I just submitted the final (photo-ready) version of a new paper called "Building on Quicksand" to the Conference on Innovative Database Research.  This is a paper I coauthored with my friend, Dave Campbell.  We submitted an earlier version (to try to get into the conference) in October, I wrote a presentation on this for TechEd EMEA, and now we have a new and longer full paper complete.  I like this version best of all. 

- Pat

Building on Quicksand

Reliable systems have always been built out of unreliable components.  Early on, the reliable components were small such as mirrored disks or ECC (Error Correcting Codes) in core memory. These systems were designed such that failures of these small components were transparent to the application. Later, the size of the unreliable components grew larger and semantic challenges crept into the application when failures occurred.

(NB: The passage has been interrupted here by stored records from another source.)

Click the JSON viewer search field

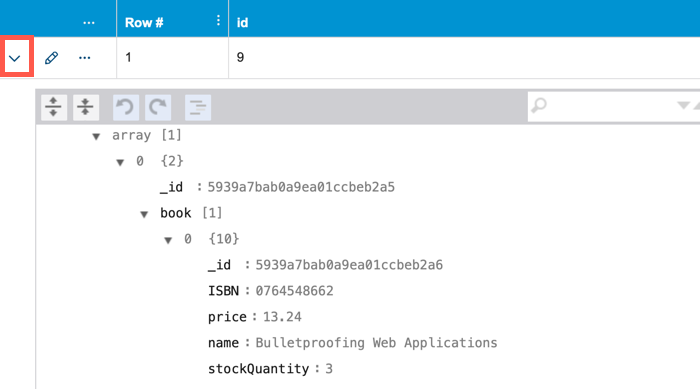click(607, 106)
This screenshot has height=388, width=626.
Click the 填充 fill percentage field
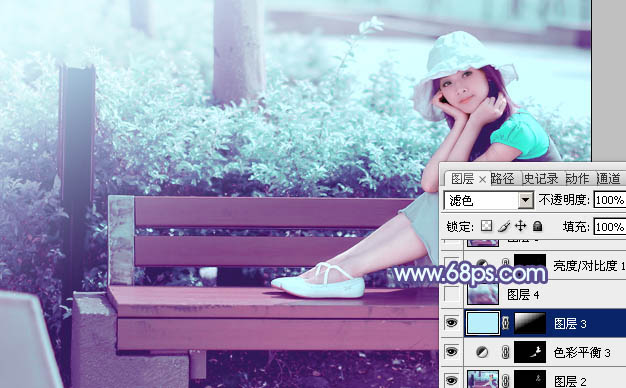pos(610,227)
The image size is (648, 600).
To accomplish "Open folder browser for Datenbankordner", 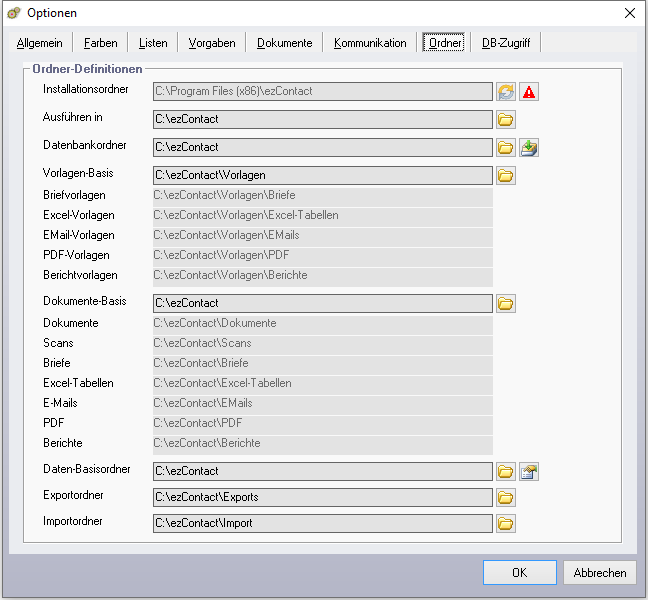I will [506, 148].
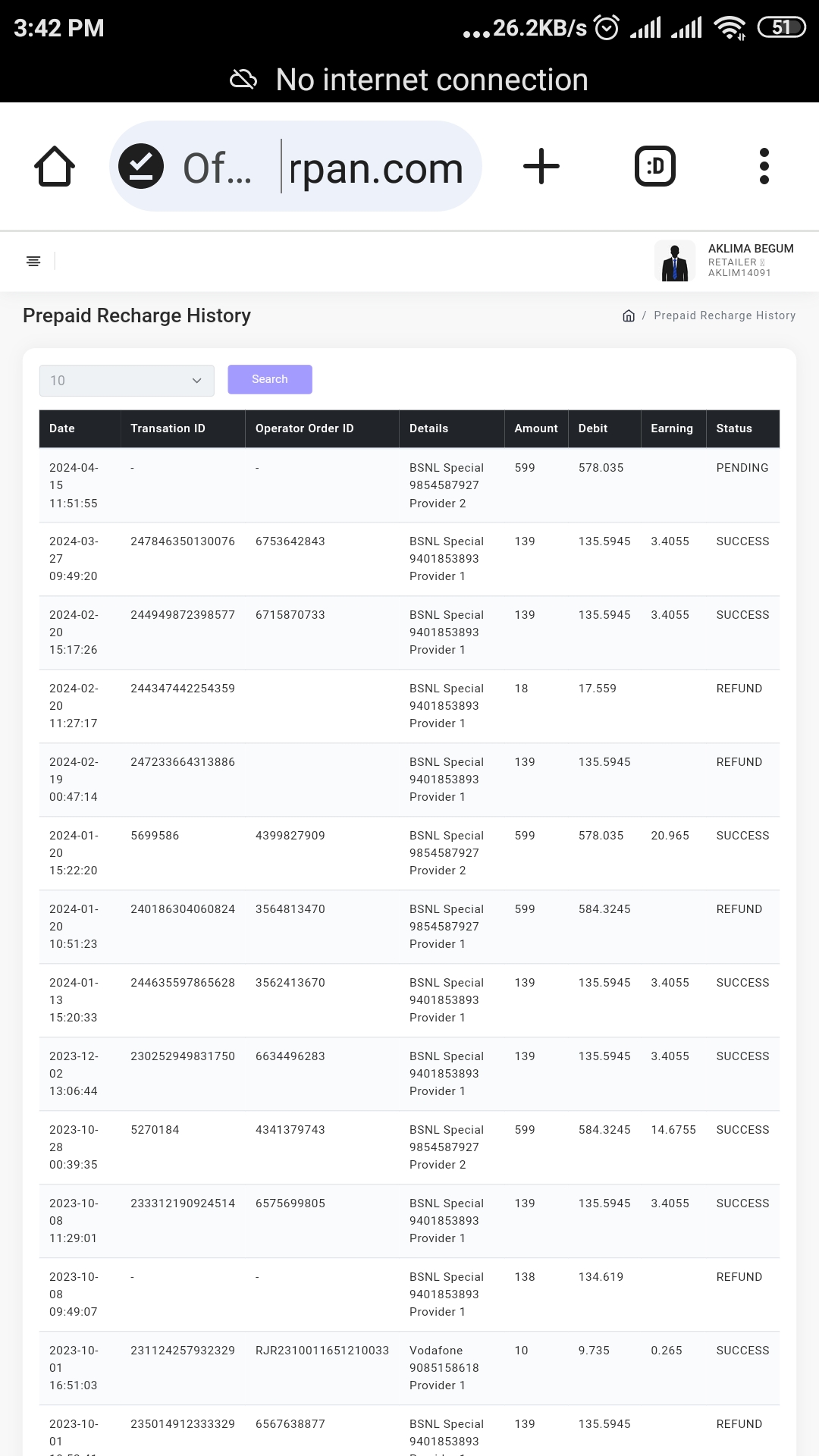
Task: Tap the offline page download icon
Action: (x=141, y=166)
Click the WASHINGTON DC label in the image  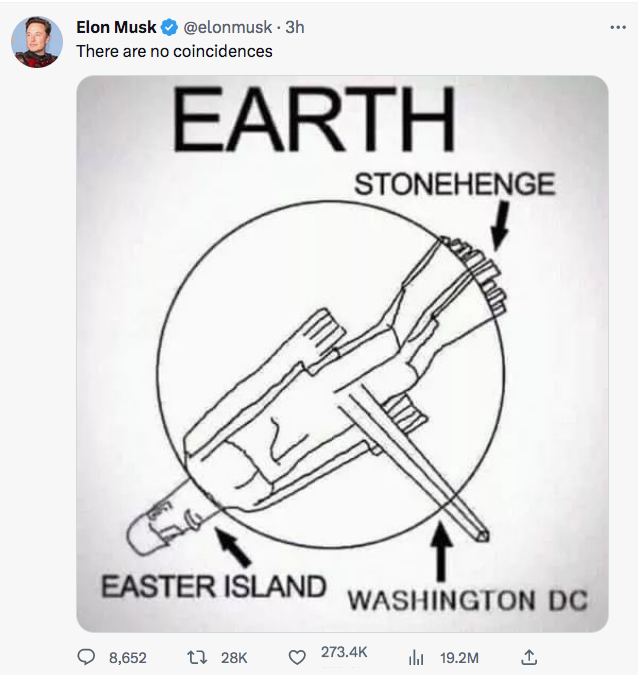pos(466,600)
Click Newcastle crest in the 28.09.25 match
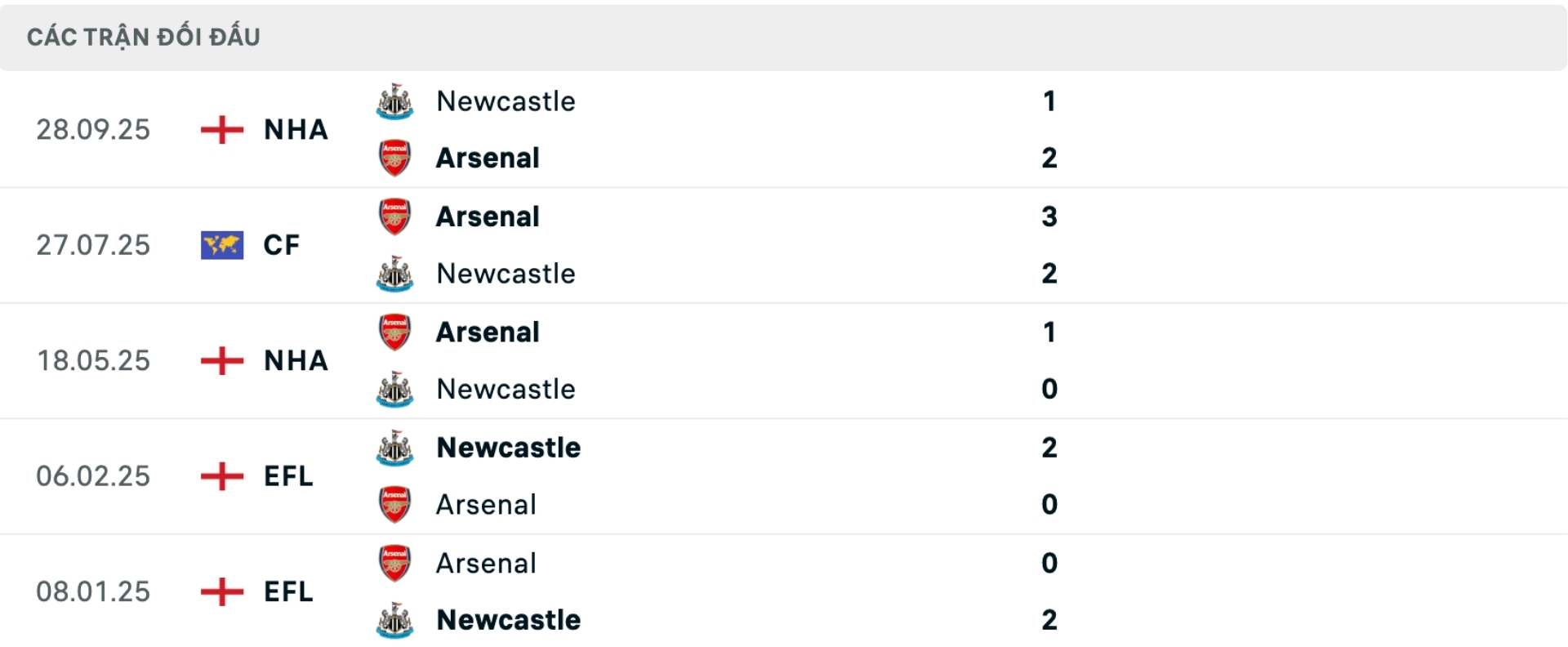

Fault tolerant algorithms comprise a set of idempotent sub-algorithms.  Between these idempotent sub-algorithms, state is sent across the failure boundaries of the unreliable components.  The failure of an unreliable component can then be tolerated as a takeover by a backup, which uses the last known state and drives forward with a retry of the idempotent sub-algorithm.  Classically, this has been done in a linear fashion (i.e. one step at a time).

As the granularity of the unreliable component grows (from a mirrored disk to a system to a data  center), the latency to communicate with a backup becomes unpalatable.  This leads to a more relaxed model for fault tolerance.  The primary system will acknowledge the work request and its actions without waiting to ensure that the backup is notified of the work.  This improves the responsiveness of the system because the user is not delayed behind a slow interaction with the backup.

There are two implications of asynchronous state capture:

1)   Everything promised by the primary is probabilistic.  There is always a chance that an untimely failure shortly after the promise results in a backup proceeding without knowledge of the commitment.  Hence, nothing is guaranteed!

2)   Applications must ensure eventual consistency.  Since work may be stuck in the primary after a failure and reappear later, the processing order for work cannot be guaranteed.

Platform designers are struggling to make this easier for their applications.  Emerging patterns of eventual consistency and probabilistic execution may soon yield a way for applications to express requirements for a “looser” form of consistency while providing availability in the face of ever larger failures. As we will also point out in this paper, the patterns of probabilistic execution and eventual consistency are applicable to intermittently connected application patterns.  

This paper recounts portions of the evolution of these trends, attempts to show the patterns that span these changes, and talks about future directions as we continue to “build on quicksand”.